Copy out exactly the lines beginning with the one that contains "Task: Click the unboxed letter P symbol" and ending at the last line of the listing, skipping any pictures.

* _DATA SUPPLIED_
>>>
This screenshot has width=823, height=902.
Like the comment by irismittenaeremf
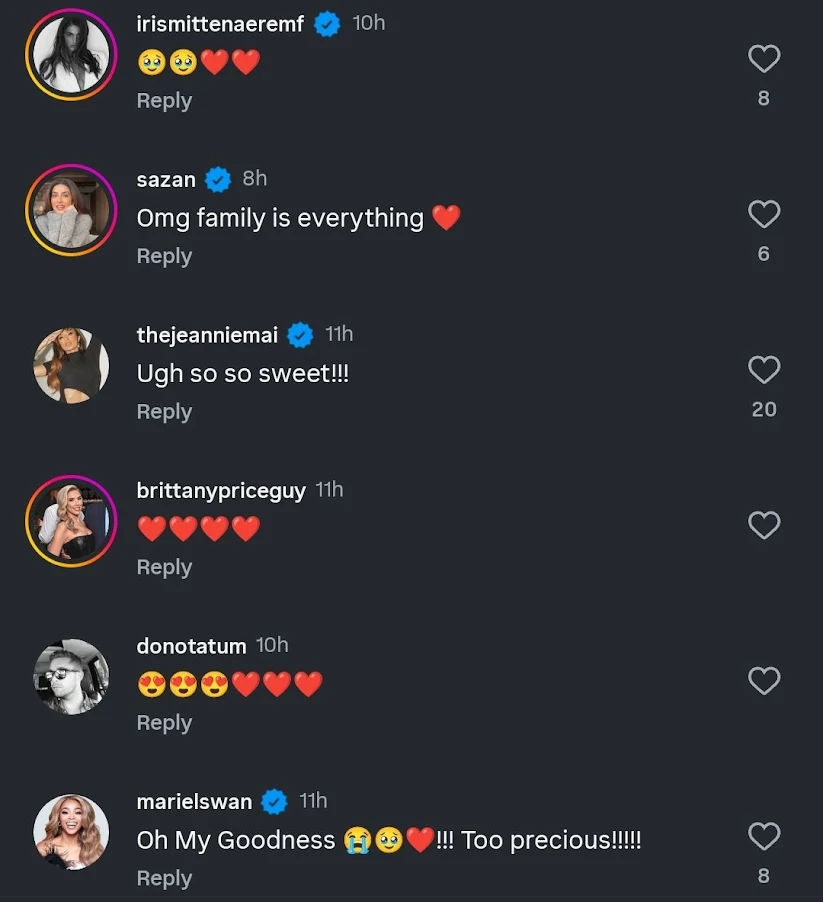[764, 59]
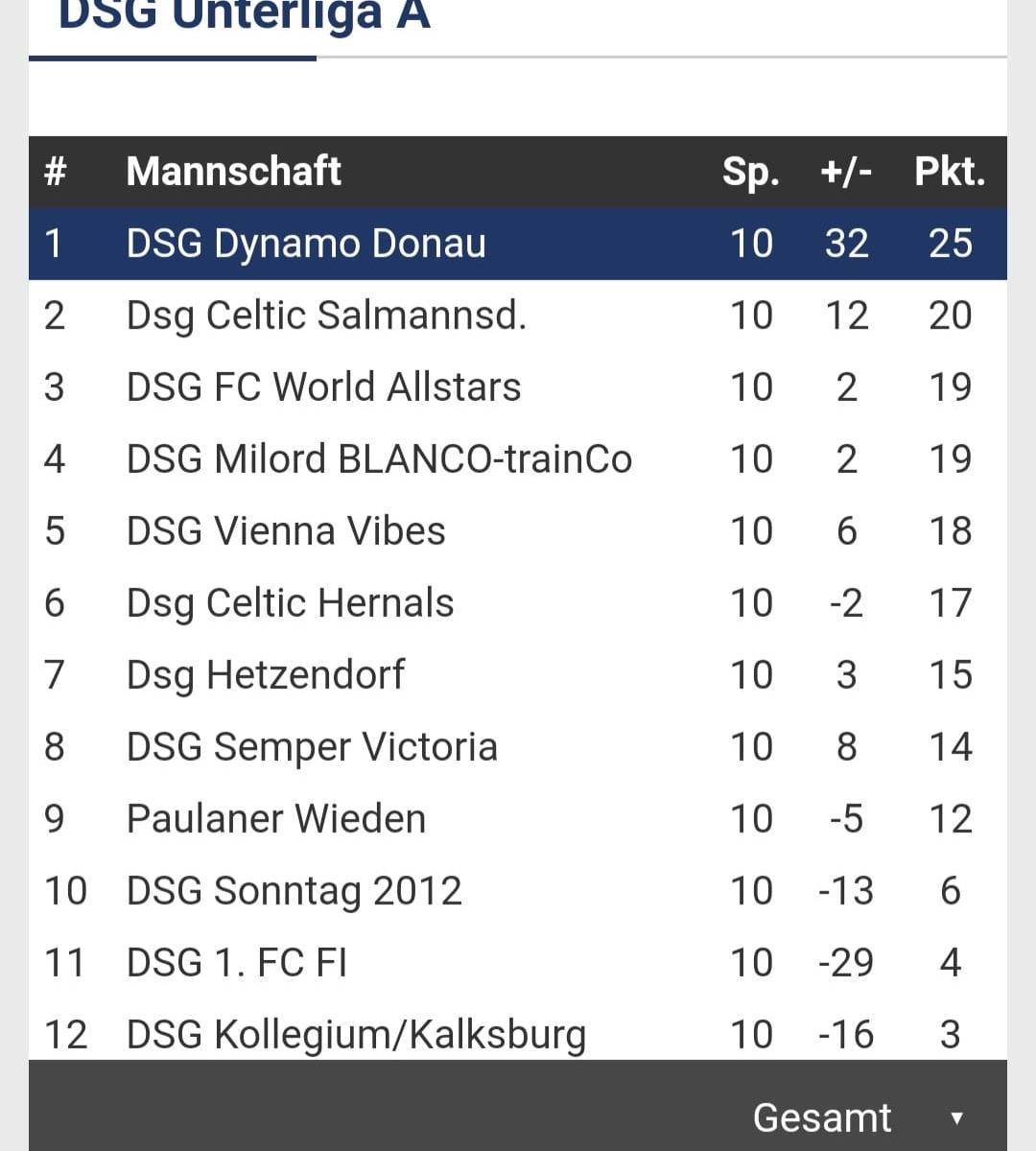The image size is (1036, 1151).
Task: Click the # rank column header
Action: point(56,172)
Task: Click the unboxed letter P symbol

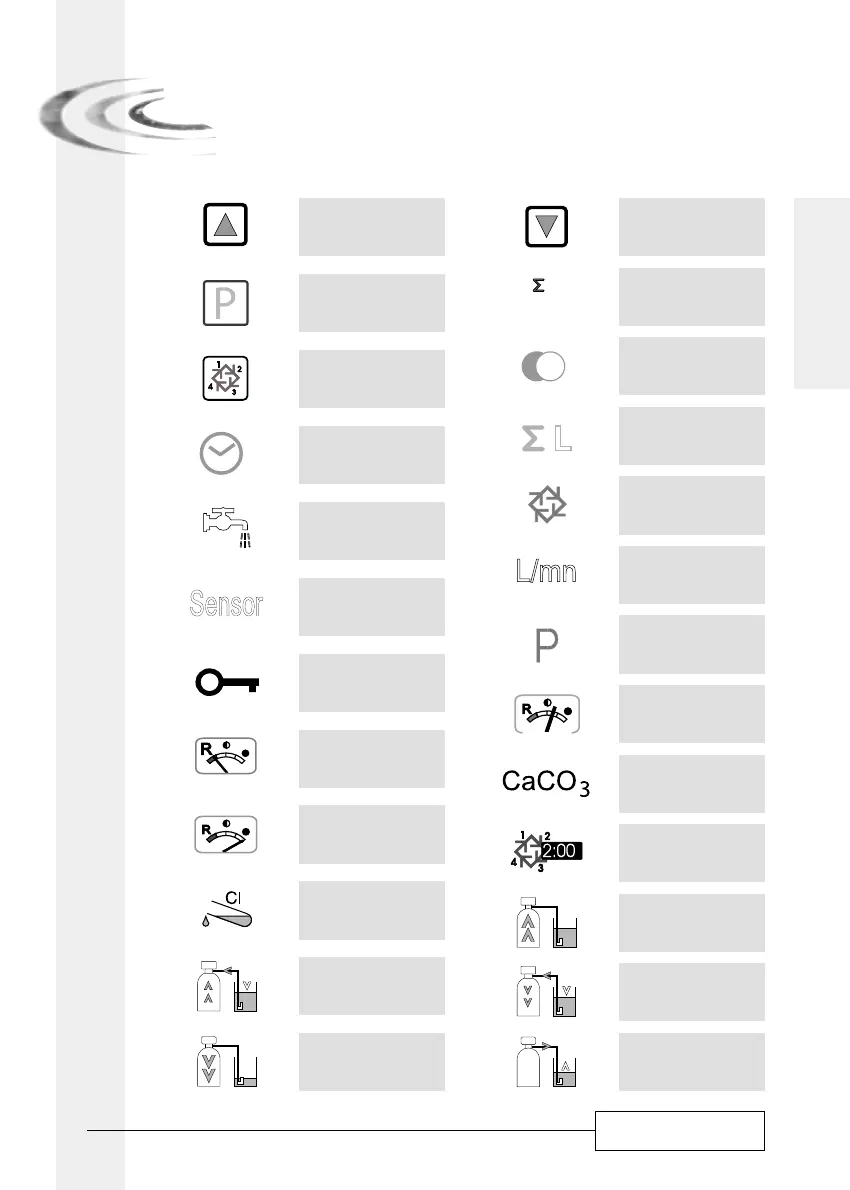Action: [546, 646]
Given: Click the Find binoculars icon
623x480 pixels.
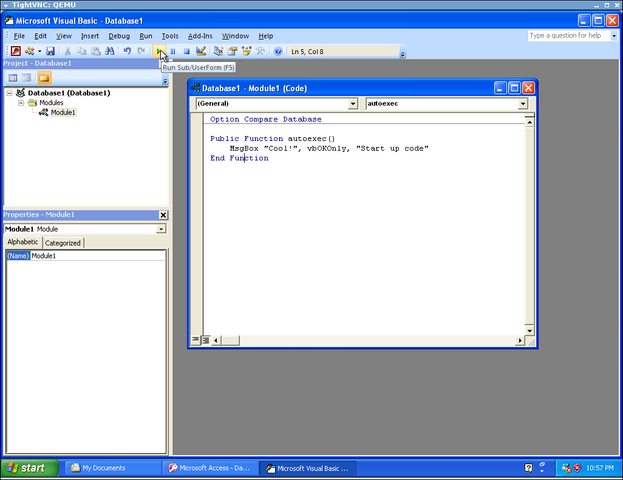Looking at the screenshot, I should (x=110, y=51).
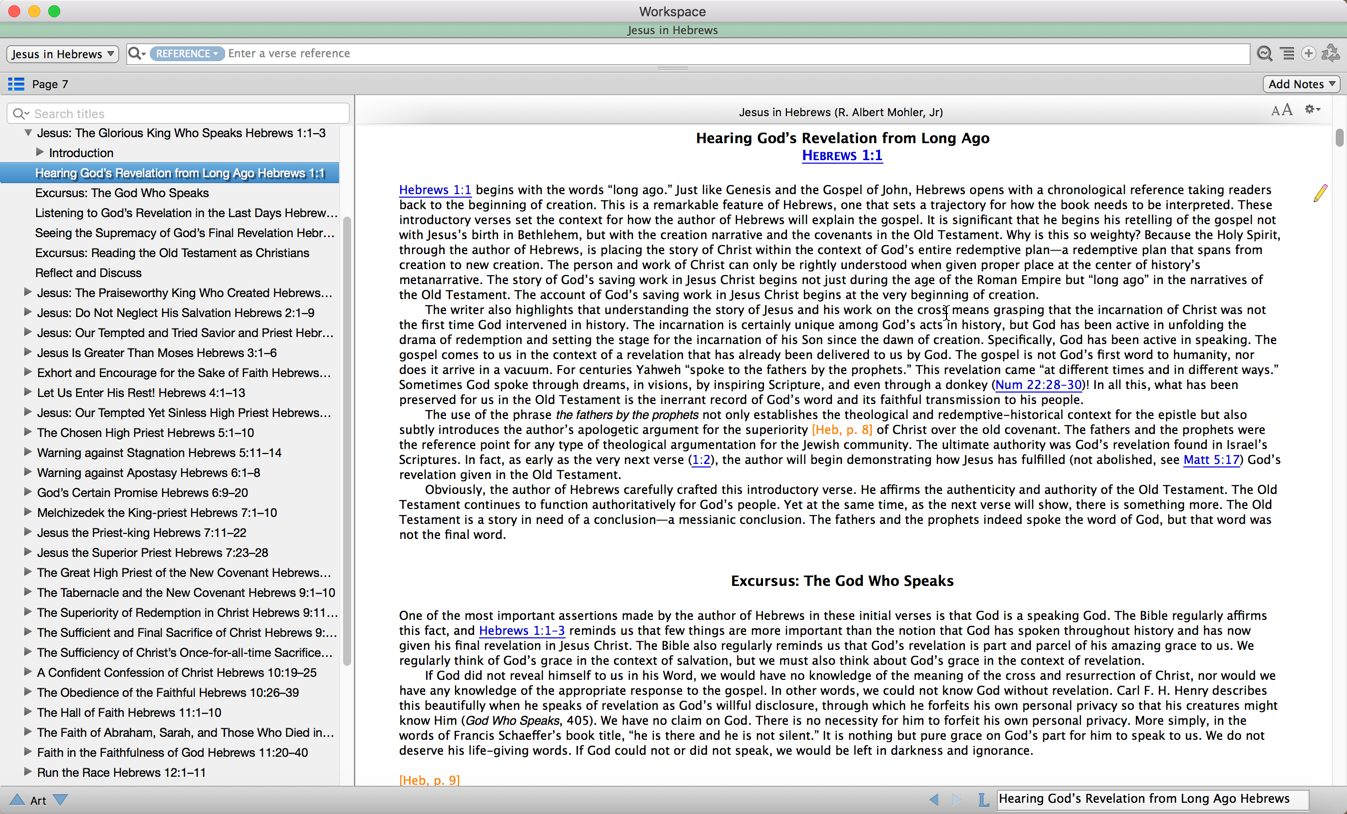
Task: Open the Jesus in Hebrews module dropdown
Action: 62,54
<<<
* _RESULT_
Task: Click the unboxed letter P symbol

Action: [546, 646]
Given: Click the Find binoculars icon
623x480 pixels.
Looking at the screenshot, I should (x=110, y=51).
Task: Open the Jesus in Hebrews module dropdown
Action: 62,54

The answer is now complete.